◆ To be done: Quote the listing below word for word, keeping every line as it appears.

◆ Provided information:
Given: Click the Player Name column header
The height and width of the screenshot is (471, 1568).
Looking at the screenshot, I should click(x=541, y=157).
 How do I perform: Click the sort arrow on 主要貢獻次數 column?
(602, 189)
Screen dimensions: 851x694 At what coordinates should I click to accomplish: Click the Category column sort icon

◆ The solution:
Given: Click the Player Name column header
The height and width of the screenshot is (471, 1568).
Looking at the screenshot, I should click(x=541, y=157).
 How do I perform: Click the sort arrow on 主要貢獻次數 column?
(602, 189)
Screen dimensions: 851x694 At what coordinates should I click to accomplish: Click the Category column sort icon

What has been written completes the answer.